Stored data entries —
=== Section Start ===

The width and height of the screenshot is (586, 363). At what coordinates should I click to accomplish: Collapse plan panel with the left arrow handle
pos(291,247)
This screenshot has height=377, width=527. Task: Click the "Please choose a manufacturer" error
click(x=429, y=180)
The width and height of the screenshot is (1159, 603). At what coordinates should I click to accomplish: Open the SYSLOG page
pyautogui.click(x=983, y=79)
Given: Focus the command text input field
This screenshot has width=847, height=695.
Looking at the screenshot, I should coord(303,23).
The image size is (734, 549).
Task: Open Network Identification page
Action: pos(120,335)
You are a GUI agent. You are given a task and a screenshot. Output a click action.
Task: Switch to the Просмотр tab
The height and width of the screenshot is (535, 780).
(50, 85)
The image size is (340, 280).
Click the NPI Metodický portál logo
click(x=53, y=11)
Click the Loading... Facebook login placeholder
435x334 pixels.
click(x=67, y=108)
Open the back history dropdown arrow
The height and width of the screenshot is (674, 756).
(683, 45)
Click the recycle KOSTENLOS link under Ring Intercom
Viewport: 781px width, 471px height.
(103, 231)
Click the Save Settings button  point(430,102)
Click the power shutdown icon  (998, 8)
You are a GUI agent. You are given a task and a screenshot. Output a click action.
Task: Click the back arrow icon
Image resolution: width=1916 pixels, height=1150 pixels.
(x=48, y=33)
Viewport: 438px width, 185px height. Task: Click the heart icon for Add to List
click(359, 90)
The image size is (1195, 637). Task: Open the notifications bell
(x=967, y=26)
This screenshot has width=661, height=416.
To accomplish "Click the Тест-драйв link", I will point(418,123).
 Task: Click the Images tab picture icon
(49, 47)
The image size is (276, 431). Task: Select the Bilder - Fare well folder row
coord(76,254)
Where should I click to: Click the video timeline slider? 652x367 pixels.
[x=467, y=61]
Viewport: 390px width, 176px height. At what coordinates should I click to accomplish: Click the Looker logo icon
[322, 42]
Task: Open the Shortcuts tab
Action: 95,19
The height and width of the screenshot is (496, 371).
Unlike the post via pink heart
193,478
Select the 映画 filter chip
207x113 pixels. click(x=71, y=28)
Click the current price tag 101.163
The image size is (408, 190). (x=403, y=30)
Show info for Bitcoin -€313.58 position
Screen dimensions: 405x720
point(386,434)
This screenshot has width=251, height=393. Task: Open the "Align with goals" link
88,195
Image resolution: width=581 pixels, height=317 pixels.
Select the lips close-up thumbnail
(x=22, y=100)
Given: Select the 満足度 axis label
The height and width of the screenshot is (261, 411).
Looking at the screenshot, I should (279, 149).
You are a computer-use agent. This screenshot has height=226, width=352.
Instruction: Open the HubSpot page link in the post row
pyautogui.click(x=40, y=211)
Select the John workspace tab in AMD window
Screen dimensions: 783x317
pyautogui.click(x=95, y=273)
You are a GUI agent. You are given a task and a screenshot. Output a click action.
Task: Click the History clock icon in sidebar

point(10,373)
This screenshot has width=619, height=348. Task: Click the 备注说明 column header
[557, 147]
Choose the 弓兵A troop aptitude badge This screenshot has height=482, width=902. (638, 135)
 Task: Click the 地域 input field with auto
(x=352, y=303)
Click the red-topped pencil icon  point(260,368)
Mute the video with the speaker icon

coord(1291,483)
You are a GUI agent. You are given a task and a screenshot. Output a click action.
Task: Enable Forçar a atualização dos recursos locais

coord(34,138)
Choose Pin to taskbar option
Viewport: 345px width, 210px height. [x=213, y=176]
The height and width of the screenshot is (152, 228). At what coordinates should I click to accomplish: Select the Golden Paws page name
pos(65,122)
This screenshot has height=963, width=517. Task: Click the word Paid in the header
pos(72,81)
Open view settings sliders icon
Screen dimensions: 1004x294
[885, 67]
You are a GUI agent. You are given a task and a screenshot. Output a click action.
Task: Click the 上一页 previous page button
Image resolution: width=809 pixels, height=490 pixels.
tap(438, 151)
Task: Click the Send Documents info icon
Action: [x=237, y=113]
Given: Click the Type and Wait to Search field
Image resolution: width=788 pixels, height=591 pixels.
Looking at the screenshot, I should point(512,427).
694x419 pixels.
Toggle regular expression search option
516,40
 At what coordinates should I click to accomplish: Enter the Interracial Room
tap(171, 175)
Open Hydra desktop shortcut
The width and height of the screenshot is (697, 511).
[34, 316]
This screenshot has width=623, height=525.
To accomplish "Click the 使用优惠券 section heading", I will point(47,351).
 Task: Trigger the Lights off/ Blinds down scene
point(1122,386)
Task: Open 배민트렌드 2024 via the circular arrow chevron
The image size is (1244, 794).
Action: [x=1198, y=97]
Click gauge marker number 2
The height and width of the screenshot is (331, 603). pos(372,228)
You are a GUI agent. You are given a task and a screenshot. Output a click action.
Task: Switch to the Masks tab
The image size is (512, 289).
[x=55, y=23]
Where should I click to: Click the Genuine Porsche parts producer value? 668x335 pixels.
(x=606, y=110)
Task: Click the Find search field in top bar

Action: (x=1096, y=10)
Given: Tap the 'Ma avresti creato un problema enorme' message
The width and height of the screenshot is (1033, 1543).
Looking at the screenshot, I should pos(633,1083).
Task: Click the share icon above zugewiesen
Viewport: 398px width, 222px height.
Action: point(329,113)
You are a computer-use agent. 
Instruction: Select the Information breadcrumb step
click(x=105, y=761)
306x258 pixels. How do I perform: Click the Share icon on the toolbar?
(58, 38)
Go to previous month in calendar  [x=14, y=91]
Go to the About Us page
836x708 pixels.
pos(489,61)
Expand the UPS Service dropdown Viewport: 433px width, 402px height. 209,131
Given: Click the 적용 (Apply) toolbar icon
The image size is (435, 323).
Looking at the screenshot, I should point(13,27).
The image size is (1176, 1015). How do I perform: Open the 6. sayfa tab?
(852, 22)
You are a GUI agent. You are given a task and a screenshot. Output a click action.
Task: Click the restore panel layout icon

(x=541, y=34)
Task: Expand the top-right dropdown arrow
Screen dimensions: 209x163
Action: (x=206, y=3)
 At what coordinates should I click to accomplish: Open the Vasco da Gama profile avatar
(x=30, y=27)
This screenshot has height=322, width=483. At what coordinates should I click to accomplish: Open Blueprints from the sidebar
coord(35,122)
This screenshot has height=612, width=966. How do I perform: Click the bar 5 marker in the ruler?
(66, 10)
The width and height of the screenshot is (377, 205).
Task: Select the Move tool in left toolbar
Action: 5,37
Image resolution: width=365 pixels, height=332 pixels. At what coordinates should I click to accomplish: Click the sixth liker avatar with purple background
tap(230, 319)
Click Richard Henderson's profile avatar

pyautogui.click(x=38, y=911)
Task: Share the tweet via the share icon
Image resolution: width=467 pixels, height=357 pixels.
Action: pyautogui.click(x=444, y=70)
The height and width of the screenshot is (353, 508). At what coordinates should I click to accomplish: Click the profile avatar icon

=== Section End ===

WHAT TO WORK ON — Word for word, write out all the lines shown above.

SOLUTION FOR THIS TASK —
The width and height of the screenshot is (586, 363). At what coordinates should I click to accomplish: Collapse plan panel with the left arrow handle
pos(291,247)
This screenshot has height=377, width=527. Task: Click the "Please choose a manufacturer" error
click(x=429, y=180)
The width and height of the screenshot is (1159, 603). At what coordinates should I click to accomplish: Open the SYSLOG page
pyautogui.click(x=983, y=79)
Given: Focus the command text input field
This screenshot has width=847, height=695.
Looking at the screenshot, I should coord(303,23).
The image size is (734, 549).
Task: Open Network Identification page
Action: pos(120,335)
You are a GUI agent. You are given a task and a screenshot. Output a click action.
Task: Switch to the Просмотр tab
The height and width of the screenshot is (535, 780).
(50, 85)
The image size is (340, 280).
Click the NPI Metodický portál logo
click(x=53, y=11)
Click the Loading... Facebook login placeholder
435x334 pixels.
click(x=67, y=108)
Open the back history dropdown arrow
The height and width of the screenshot is (674, 756).
(683, 45)
Click the recycle KOSTENLOS link under Ring Intercom
Viewport: 781px width, 471px height.
(103, 231)
Click the Save Settings button  point(430,102)
Click the power shutdown icon  (998, 8)
You are a GUI agent. You are given a task and a screenshot. Output a click action.
Task: Click the back arrow icon
Image resolution: width=1916 pixels, height=1150 pixels.
(x=48, y=33)
Viewport: 438px width, 185px height. Task: Click the heart icon for Add to List
click(359, 90)
The image size is (1195, 637). Task: Open the notifications bell
(x=967, y=26)
This screenshot has width=661, height=416.
To accomplish "Click the Тест-драйв link", I will point(418,123).
 Task: Click the Images tab picture icon
(49, 47)
The image size is (276, 431). Task: Select the Bilder - Fare well folder row
coord(76,254)
Where should I click to: Click the video timeline slider? 652x367 pixels.
[x=467, y=61]
Viewport: 390px width, 176px height. At what coordinates should I click to accomplish: Click the Looker logo icon
[322, 42]
Task: Open the Shortcuts tab
Action: 95,19
The height and width of the screenshot is (496, 371).
Unlike the post via pink heart
193,478
Select the 映画 filter chip
207x113 pixels. click(x=71, y=28)
Click the current price tag 101.163
The image size is (408, 190). (x=403, y=30)
Show info for Bitcoin -€313.58 position
Screen dimensions: 405x720
point(386,434)
This screenshot has width=251, height=393. Task: Open the "Align with goals" link
88,195
Image resolution: width=581 pixels, height=317 pixels.
Select the lips close-up thumbnail
(x=22, y=100)
Given: Select the 満足度 axis label
The height and width of the screenshot is (261, 411).
Looking at the screenshot, I should (279, 149).
You are a computer-use agent. This screenshot has height=226, width=352.
Instruction: Open the HubSpot page link in the post row
pyautogui.click(x=40, y=211)
Select the John workspace tab in AMD window
Screen dimensions: 783x317
pyautogui.click(x=95, y=273)
You are a GUI agent. You are given a task and a screenshot. Output a click action.
Task: Click the History clock icon in sidebar

point(10,373)
This screenshot has width=619, height=348. Task: Click the 备注说明 column header
[557, 147]
Choose the 弓兵A troop aptitude badge This screenshot has height=482, width=902. (638, 135)
 Task: Click the 地域 input field with auto
(x=352, y=303)
Click the red-topped pencil icon  point(260,368)
Mute the video with the speaker icon

coord(1291,483)
You are a GUI agent. You are given a task and a screenshot. Output a click action.
Task: Enable Forçar a atualização dos recursos locais

coord(34,138)
Choose Pin to taskbar option
Viewport: 345px width, 210px height. [x=213, y=176]
The height and width of the screenshot is (152, 228). At what coordinates should I click to accomplish: Select the Golden Paws page name
pos(65,122)
This screenshot has height=963, width=517. Task: Click the word Paid in the header
pos(72,81)
Open view settings sliders icon
Screen dimensions: 1004x294
[885, 67]
You are a GUI agent. You are given a task and a screenshot. Output a click action.
Task: Click the 上一页 previous page button
Image resolution: width=809 pixels, height=490 pixels.
tap(438, 151)
Task: Click the Send Documents info icon
Action: [x=237, y=113]
Given: Click the Type and Wait to Search field
Image resolution: width=788 pixels, height=591 pixels.
Looking at the screenshot, I should point(512,427).
694x419 pixels.
Toggle regular expression search option
516,40
 At what coordinates should I click to accomplish: Enter the Interracial Room
tap(171, 175)
Open Hydra desktop shortcut
The width and height of the screenshot is (697, 511).
[34, 316]
This screenshot has width=623, height=525.
To accomplish "Click the 使用优惠券 section heading", I will point(47,351).
 Task: Trigger the Lights off/ Blinds down scene
point(1122,386)
Task: Open 배민트렌드 2024 via the circular arrow chevron
The image size is (1244, 794).
Action: [x=1198, y=97]
Click gauge marker number 2
The height and width of the screenshot is (331, 603). pos(372,228)
You are a GUI agent. You are given a task and a screenshot. Output a click action.
Task: Switch to the Masks tab
The image size is (512, 289).
[x=55, y=23]
Where should I click to: Click the Genuine Porsche parts producer value? 668x335 pixels.
(x=606, y=110)
Task: Click the Find search field in top bar

Action: (x=1096, y=10)
Given: Tap the 'Ma avresti creato un problema enorme' message
The width and height of the screenshot is (1033, 1543).
Looking at the screenshot, I should pos(633,1083).
Task: Click the share icon above zugewiesen
Viewport: 398px width, 222px height.
Action: point(329,113)
You are a computer-use agent. 
Instruction: Select the Information breadcrumb step
click(x=105, y=761)
306x258 pixels. How do I perform: Click the Share icon on the toolbar?
(58, 38)
Go to previous month in calendar  [x=14, y=91]
Go to the About Us page
836x708 pixels.
pos(489,61)
Expand the UPS Service dropdown Viewport: 433px width, 402px height. 209,131
Given: Click the 적용 (Apply) toolbar icon
The image size is (435, 323).
Looking at the screenshot, I should point(13,27).
The image size is (1176, 1015). How do I perform: Open the 6. sayfa tab?
(852, 22)
You are a GUI agent. You are given a task and a screenshot. Output a click action.
Task: Click the restore panel layout icon

(x=541, y=34)
Task: Expand the top-right dropdown arrow
Screen dimensions: 209x163
Action: (x=206, y=3)
 At what coordinates should I click to accomplish: Open the Vasco da Gama profile avatar
(x=30, y=27)
This screenshot has height=322, width=483. At what coordinates should I click to accomplish: Open Blueprints from the sidebar
coord(35,122)
This screenshot has height=612, width=966. How do I perform: Click the bar 5 marker in the ruler?
(66, 10)
The width and height of the screenshot is (377, 205).
Task: Select the Move tool in left toolbar
Action: 5,37
Image resolution: width=365 pixels, height=332 pixels. At what coordinates should I click to accomplish: Click the sixth liker avatar with purple background
tap(230, 319)
Click Richard Henderson's profile avatar

pyautogui.click(x=38, y=911)
Task: Share the tweet via the share icon
Image resolution: width=467 pixels, height=357 pixels.
Action: pyautogui.click(x=444, y=70)
The height and width of the screenshot is (353, 508). At what coordinates should I click to accomplish: Click the profile avatar icon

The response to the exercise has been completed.